This invention relates to a crimping connector, and more particularly to a crimping connector having a terminal receiving portion for receiving crimping terminals connected respectively to many wires of electronic equipment, a wire harness in an automobile or the like.
One conventional crimping connector of the type described is disclosed in Japanese Utility Model Unexamined Publication No. 59-184476. As shown in FIG. 1, this crimping connector 100 comprises two housings 101 and 102 of an identical configuration integrally connected together through a thin hinge 105 at their adjacent sides in right-left symmetrical relation to other. Each of the housings 101 and 102 including an upwardly-open wire connecting portion 103 and a terminal connecting portion 104 of a closed cross-sectional shape communicating with the wire connecting portion 103 (see FIG. 1(a) and 1(b)). The wire connecting portion 103 has a plurality of juxtaposed receiving portions 107 separated from one another by a plurality of partition walls 106, and crimping terminals 108 are mounted in the receiving portions 107, respectively. The crimping terminal 108 is fitted in the receiving portion 107 in such a manner that part of this terminal 108 is inserted in the terminal connecting portion 104. As shown in FIG. 2, a plurality of terminal insertion ports 110 for respectively receiving male terminals (not shown) in a mating housing 400 are formed in one side surface 109 of the terminal connection portion 104, and correspond respectively to the receiving portions 107. Inserted ends of the crimping terminals 108, inserted in the terminal connecting portion 104, communicate with the terminal insertion ports 110, respectively.
Sheathed wires 200 are supplied to be disposed respectively above the crimping terminals 108, and are pressed downward by a crimping jig 300, and are press-fitted respectively into slots 111 formed respectively in the crimping terminals 108 (see FIG. 1(b)). As a result of this press-fitting operation, a sheath of each sheathed wire 200 is cut by opposite side edges of the slot 111, so that a conductor 201 of the sheathed wire 200 contacts the crimping terminal 108, and hence is press-connected thereto (see FIG. 1(c)).

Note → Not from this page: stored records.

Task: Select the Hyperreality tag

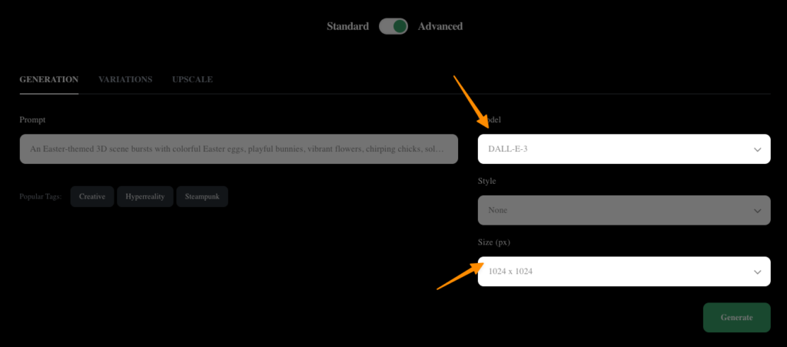Action: point(145,197)
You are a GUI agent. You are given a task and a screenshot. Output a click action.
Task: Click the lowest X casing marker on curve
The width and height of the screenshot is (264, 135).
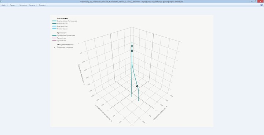click(x=137, y=86)
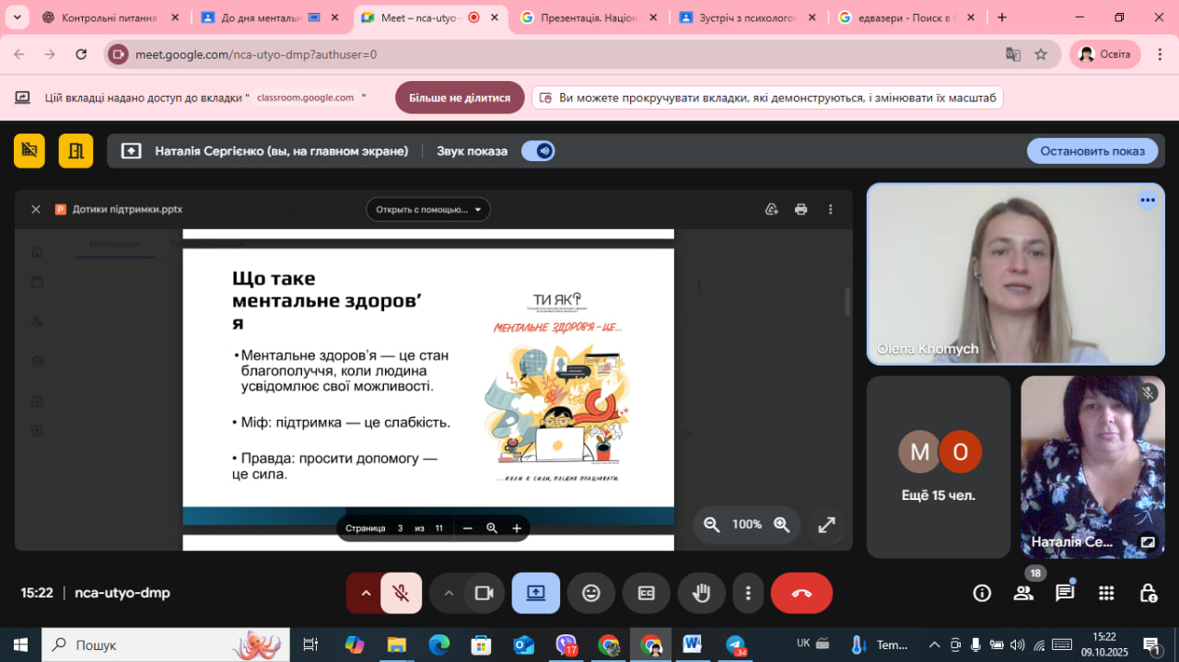Open meeting details info icon

click(x=982, y=593)
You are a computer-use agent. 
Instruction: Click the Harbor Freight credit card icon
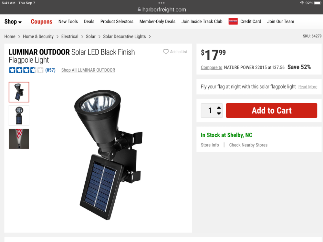pyautogui.click(x=233, y=21)
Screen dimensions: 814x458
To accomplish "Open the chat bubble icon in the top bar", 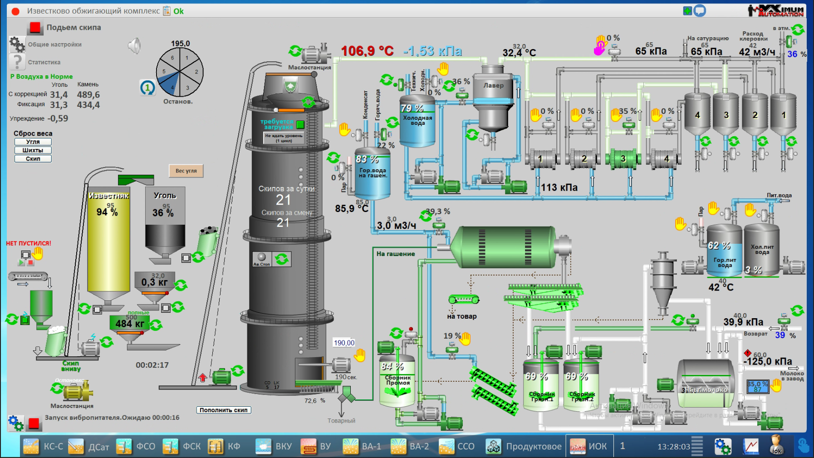I will tap(700, 10).
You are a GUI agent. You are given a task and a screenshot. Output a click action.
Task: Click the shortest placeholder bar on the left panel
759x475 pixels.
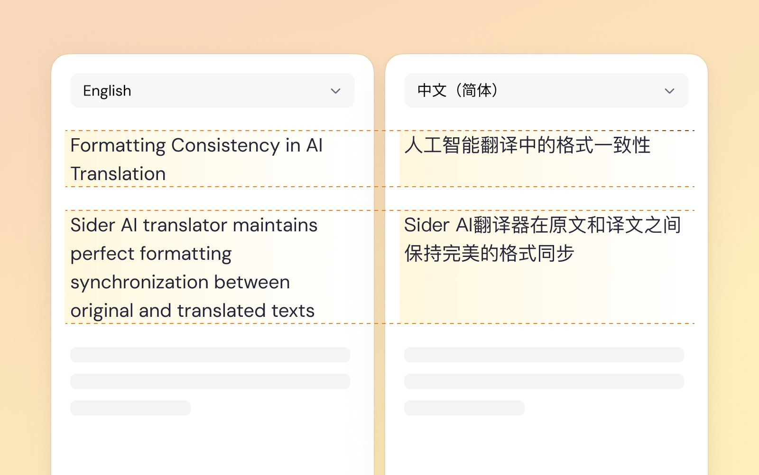(130, 408)
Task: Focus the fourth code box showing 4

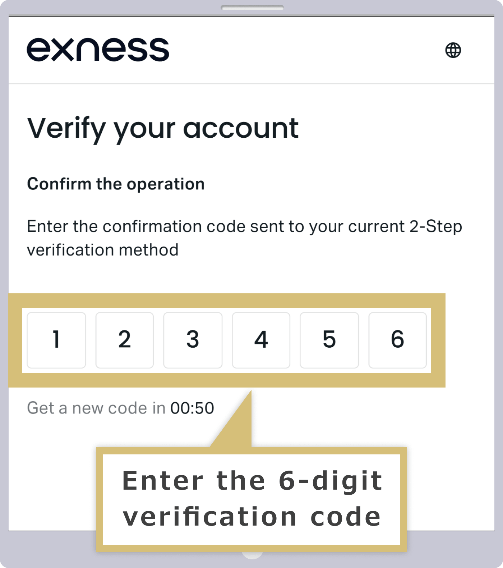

After each sheathed wire 200 is thus connected to the associated crimping terminal 108, one 102 (or 101) of the housings is turned about the hinge 105 in a direction of an arrow, so that the open sides of the receiving portions 107 in the housing 101 are opposed and joined to the open sides in the housing 102 (see FIG. 1(c)), thereby obtaining the crimping connector 100 of a two-stage construction as shown in FIG. 2.
However, in the conventional crimping connector 100, after the sheathed wires 200 are press-connected relative to the one housing 101, the jig 300 or one of the housings 101 and 102 is horizontally moved, and then the sheathed wires 200 are press-connected relative to the other housing 102, and therefore there has been encountered a problem that the crimping process is complicated, so that the efficiency of the operation is lowered. Although it may be proposed to increase the jig 300 to such a large size that the jig 300 can cover the two housings 101 and 102, this increases the cost, and involves the high crimping force, and hence is not practical.
In the conventional crimping connector 100, when the two housings 101 and 102 are joined together, the lower-stage housing 101 and the upper-stage housing 102 are vertically inverted with respect to each other, and therefore the male terminals in the mating connector 400 need to be arranged in accordance with the arrangement of the crimping terminals 108, which has invited a problem that the efficiency of arrangement of a terminal assembly in the mating connector 400 is lowered.
More specifically, if each of the male terminals 401 in the mating connector 400 includes a contact terminal 402 having a joint portion 403 as shown in FIGS. 3(a) and 3(b), and the male terminals 401 for the upper and lower stages are arranged in the same forward direction in the mating connector 400, there inevitably occurs a condition in which the joint portions 403 contact resilient contact portions 112 of the crimping terminals 108, provided in the lower-stage housing 101 or the upper-stage housing 102 (see FIG. 4), when the mating connector 400 is fitted on the crimping connector 100. In this case, an electrically-insulating substance is liable to be produced at that portion of each joint portion 403 held in contact with the resilient contact portion 112, so that the electrically-contacted condition is not stable. Therefore, it is necessary to mount the terminal assembly of the mating connector 400 in such a manner that the terminal assembly will not be in the above contacted condition. As a result, there has been encountered a problem that the assembling operation is complicated, so that the efficiency of the operation is lowered.